Excerpt to read
- - - - -
The Trust’s portfolio will be composed principally of the following investments. A more detailed description of the Trust’s investment policies and restrictions and more detailed information about the Trust’s portfolio investments are contained in the Statement of Additional Information.

Preferred Securities Portfolio

Preferred Securities.     Initially, the Trust expects to invest approximately 70% of its Managed Assets in preferred securities.

There are two basic types of preferred securities. The first, sometimes referred to in this prospectus as traditional preferred securities, consists of preferred stock issued by an entity taxable as a corporation. The second type, sometimes referred to in this prospectus as trust preferred securities, are usually issued by a trust or limited partnership and represent preferred interests in deeply subordinated debt instruments issued by the corporation for whose benefit the trust or partnership was established.

Traditional Preferred Securities.    Traditional preferred securities generally pay fixed or adjustable rate dividends to investors and generally have a ‘‘preference’’ over common stock in the payment of dividends and the liquidation of a company’s assets. This means that a company must pay dividends on preferred stock before paying any dividends on its common stock. In order to be payable, distributions on such preferred securities must be declared by the issuer’s board of directors. Income payments on typical preferred securities currently outstanding are cumulative, causing dividends and distributions to accumulate even if not declared by the board of directors or otherwise made payable. In such a case all accumulated dividends must be paid before any dividend on the common stock can be paid. However, some traditional preferred stocks are non-cumulative, in which case dividends do not accumulate and need not ever be paid. A portion of the portfolio may include investments in non-cumulative preferred securities, whereby the issuer does not have an obligation to make up any arrearages to its shareholders. Should an issuer of a non-cumulative preferred stock held by the Trust determine not to pay dividends on such stock, the amount of dividends the Trust pays may be adversely affected. There is no assurance that dividends or distributions on the traditional preferred securities in which the Trust invests will be declared or otherwise made payable.
- - - - -
Recorded data
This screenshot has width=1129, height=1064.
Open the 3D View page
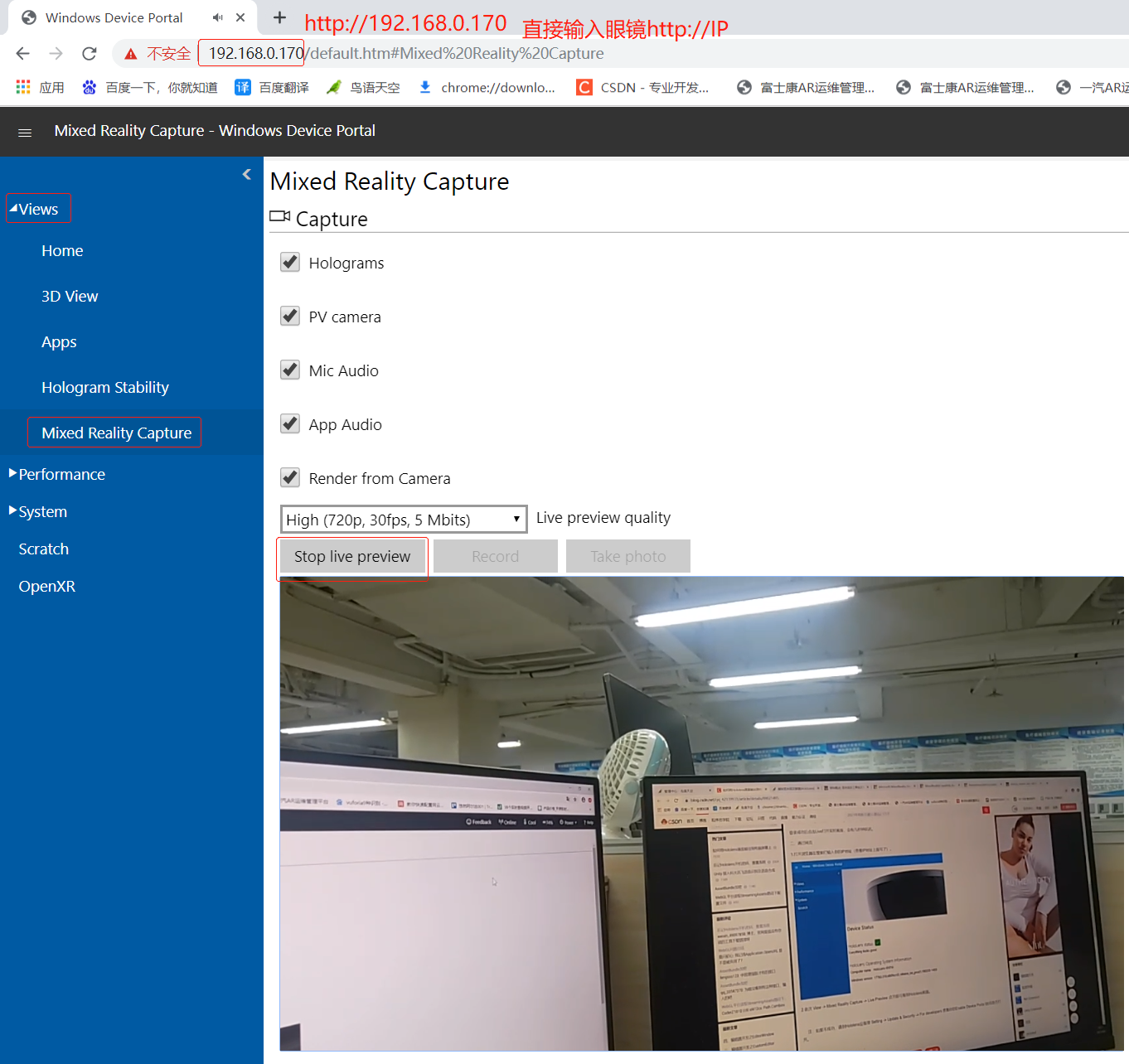(x=70, y=296)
- - - - -
What to work on
• A. According to the passage on preferred securities, why might a non-cumulative preferred stock held by the Trust reduce the dividends the Trust pays? Answer in one to three sentences.
• B. List every kind of entity that the passage on preferred securities names as an issuer of preferred securities.
• C. Reproduce the passage on preferred securities word for word, starting at "The Trust’s portfolio will" and ending at "of Additional Information.".
Answer from the passage on preferred securities alone.

Responses to the exercise
• A. With non-cumulative preferred stock, dividends do not accumulate and need not ever be paid, so the issuer has no obligation to make up arrearages. If such an issuer decides not to pay dividends, the amount of dividends the Trust pays may be adversely affected.

• B.
- An entity taxable as a corporation
- A trust
- A limited partnership

• C.
The Trust’s portfolio will be composed principally of the following investments. A more detailed description of the Trust’s investment policies and restrictions and more detailed information about the Trust’s portfolio investments are contained in the Statement of Additional Information.